**Data for analysis**:

--------

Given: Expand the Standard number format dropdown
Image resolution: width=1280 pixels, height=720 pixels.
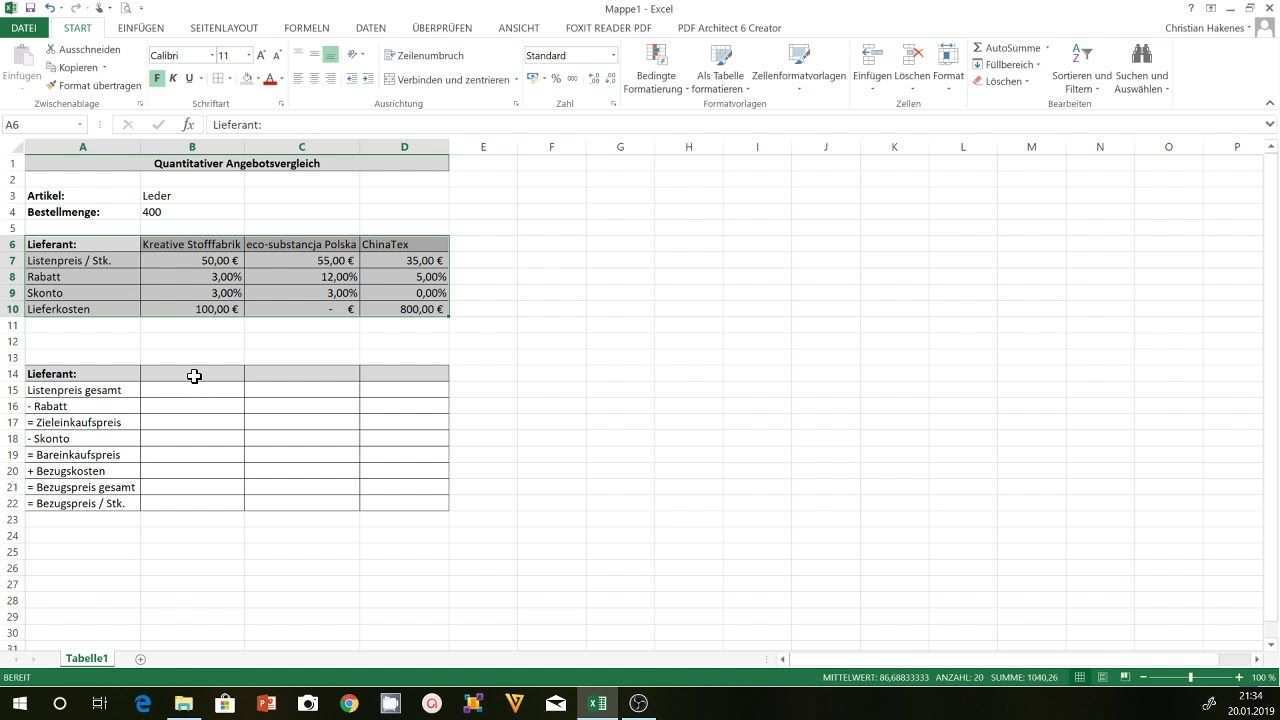Looking at the screenshot, I should click(613, 56).
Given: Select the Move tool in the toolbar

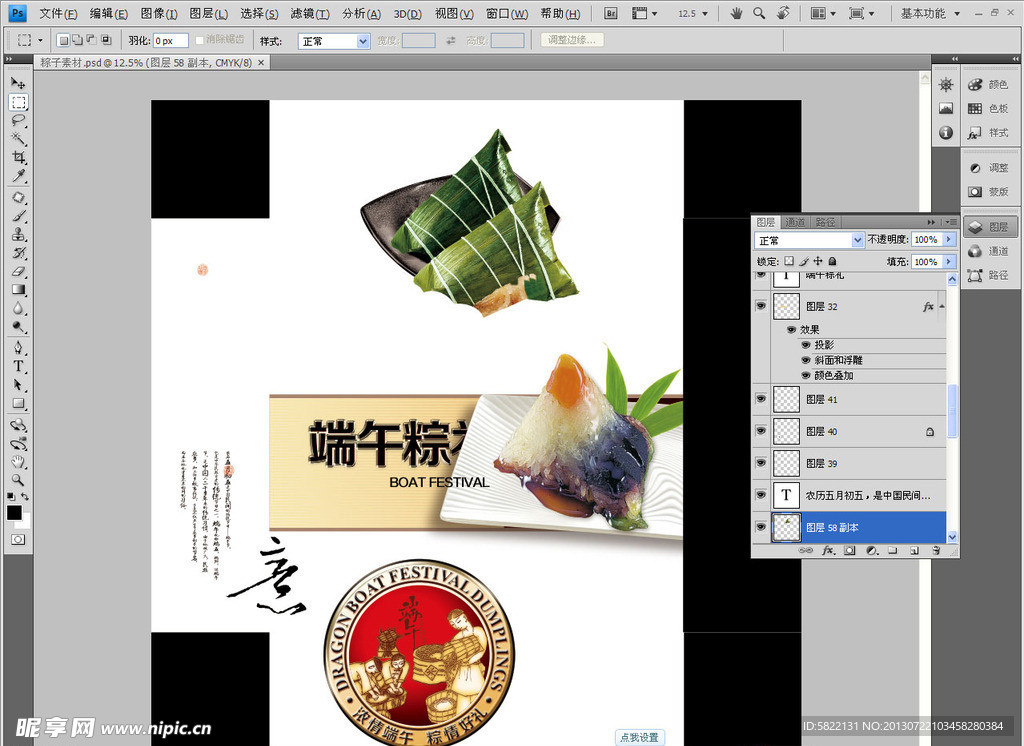Looking at the screenshot, I should [18, 84].
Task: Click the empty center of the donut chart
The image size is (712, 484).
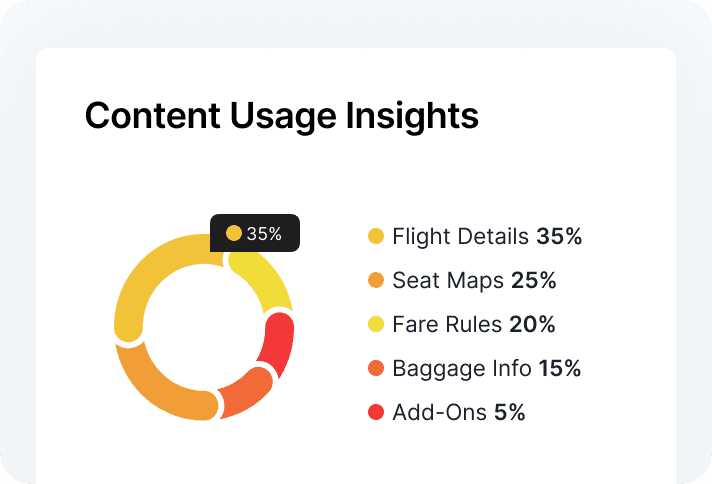Action: tap(203, 327)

--------

**Requirement**: Set down every entry exactly; omit the pictures.

**Answer box**:
Given: Expand the Standard number format dropdown
Image resolution: width=1280 pixels, height=720 pixels.
Looking at the screenshot, I should click(613, 56).
Given: Select the Move tool in the toolbar

Looking at the screenshot, I should [18, 84].
Task: Click the empty center of the donut chart
The image size is (712, 484).
Action: tap(203, 327)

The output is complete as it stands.